You might also consider volunteering to gain experience.

  • Medical Reserve Corps is a network of local groups of volunteers that work together to build community resiliency, improve emergency response, and more.
  • Look for volunteer opportunities with American Red Cross or the Federal Emergency Management Agency to gain firsthand experience in disaster response. In the event of a situation while you’re at work, knowing you’ve been involved in another crisis response can give you confidence.

Speak with seasoned nurses, too, to learn about the experiences they’ve gained during their careers. A fellow nurse can share helpful insights into the “real life” experience of a disaster. That could include the feelings they had, snap judgments they made, or mistakes they wish they’d avoided.

Prepare yourself

So you’ve learned your hospital policies and taken steps to educate yourself on disaster response. The final (and perhaps most fundamental) part of crisis readiness is being prepared on a personal level. So what does that look like?

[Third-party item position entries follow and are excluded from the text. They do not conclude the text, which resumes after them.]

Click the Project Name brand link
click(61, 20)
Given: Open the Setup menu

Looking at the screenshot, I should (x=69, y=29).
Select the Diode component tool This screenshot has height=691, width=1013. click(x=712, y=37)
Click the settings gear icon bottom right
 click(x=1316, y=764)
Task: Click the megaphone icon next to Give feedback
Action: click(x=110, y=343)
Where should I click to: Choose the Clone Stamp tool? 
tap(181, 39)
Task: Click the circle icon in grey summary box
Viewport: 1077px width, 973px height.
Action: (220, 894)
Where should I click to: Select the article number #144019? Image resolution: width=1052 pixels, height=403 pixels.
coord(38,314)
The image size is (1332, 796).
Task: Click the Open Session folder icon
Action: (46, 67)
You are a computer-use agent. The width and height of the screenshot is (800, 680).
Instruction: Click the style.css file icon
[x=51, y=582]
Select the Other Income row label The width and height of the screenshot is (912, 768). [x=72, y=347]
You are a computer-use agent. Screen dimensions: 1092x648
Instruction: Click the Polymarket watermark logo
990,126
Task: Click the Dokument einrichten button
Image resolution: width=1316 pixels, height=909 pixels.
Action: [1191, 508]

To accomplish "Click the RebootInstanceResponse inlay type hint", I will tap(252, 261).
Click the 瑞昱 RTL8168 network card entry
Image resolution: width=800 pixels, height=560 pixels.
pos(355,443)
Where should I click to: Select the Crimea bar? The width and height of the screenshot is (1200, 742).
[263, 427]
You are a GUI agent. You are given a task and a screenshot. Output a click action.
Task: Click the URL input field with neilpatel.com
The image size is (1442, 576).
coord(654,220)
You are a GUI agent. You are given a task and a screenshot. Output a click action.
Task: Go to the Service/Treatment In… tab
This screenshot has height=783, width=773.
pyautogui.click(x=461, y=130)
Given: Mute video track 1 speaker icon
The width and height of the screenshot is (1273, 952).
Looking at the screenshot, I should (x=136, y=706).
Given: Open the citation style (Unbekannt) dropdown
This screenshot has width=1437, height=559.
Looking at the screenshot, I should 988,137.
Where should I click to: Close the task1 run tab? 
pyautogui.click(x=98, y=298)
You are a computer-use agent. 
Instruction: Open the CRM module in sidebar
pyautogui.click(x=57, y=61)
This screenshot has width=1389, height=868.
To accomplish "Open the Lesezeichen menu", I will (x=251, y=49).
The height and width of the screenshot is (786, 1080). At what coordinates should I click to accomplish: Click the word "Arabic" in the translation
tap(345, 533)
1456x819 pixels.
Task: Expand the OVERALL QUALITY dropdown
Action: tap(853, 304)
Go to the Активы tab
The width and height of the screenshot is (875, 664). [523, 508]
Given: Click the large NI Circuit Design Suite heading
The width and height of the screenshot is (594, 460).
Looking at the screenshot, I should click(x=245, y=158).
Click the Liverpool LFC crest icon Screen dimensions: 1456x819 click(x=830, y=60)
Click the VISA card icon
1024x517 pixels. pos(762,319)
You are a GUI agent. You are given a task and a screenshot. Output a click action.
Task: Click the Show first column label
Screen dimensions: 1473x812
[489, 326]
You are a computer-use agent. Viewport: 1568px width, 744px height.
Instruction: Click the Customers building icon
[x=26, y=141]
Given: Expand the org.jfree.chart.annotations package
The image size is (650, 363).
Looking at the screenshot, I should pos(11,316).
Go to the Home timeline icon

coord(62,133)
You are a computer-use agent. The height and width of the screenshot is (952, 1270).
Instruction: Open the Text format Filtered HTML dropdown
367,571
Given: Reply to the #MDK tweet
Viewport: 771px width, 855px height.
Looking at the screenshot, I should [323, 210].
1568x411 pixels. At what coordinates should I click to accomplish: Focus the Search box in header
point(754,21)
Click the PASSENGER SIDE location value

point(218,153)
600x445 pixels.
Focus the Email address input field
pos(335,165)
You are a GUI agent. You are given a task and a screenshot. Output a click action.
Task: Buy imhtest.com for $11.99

First, at home and at work, make sure you have the items you need in an emergency. Stay stocked up on the essentials and invest in few helpful tools:

  • A portable flashlight. LED lights have greatly improved flashlight staying power. For ten dollars, you can buy a 2” x 1” mini flashlight with 30 hours of battery life. It’s small enough to stow in your bag all the time.
  • An emergency power USB hand crank. Keep this in a closet at home or in your car. You’ll be able to recharge your cell if needed.
  • Work gloves. Earthquakes, hurricanes, fires, and floods can shatter windows, bring down branches, and scatter other sharp objects. Keep a pair of work gloves on hand in the event you’ll need to clean them up.
  • A blanket. Store a heavy blanket in your car trunk. This will keep you warm if the power goes out, and can also do double duty as a tarp.
  • Food and water. Store bottled water and canned food at your home or car in case of a natural disaster.

Consider downloading some disaster response apps. FEMA’s app gives you reliable emergency alerts and information, including what to do before, during, and after disasters. Some local areas have even created their own apps, such as Ready NYC and SD Emergency (San Diego).

A few final notes:

  • Remember that in a crisis situation, you and your teammates are going to depend on each other more than ever. Build camaraderie when you can. If you ever find yourself in a high-stress crisis situation, you’ll be glad you’ve built a solid foundation of trust.
  • Keep yourself in good health. Get regular sleep so that you’re physically and mentally prepared to go into high gear. Make sure to incorporate exercise into your daily routine, and keep yourself fueled with healthy foods.
  • If you don’t already practice mindfulness, it’s a good idea to look into that, too. Training your mind to be present and calm will help you stay focused and make good decisions under stress.

It’s true: the world can be scary, and disasters can strike anywhere, at any time. Armed with preparation and knowledge, though, you’ll be empowered to meet any crisis with strength and self-assurance.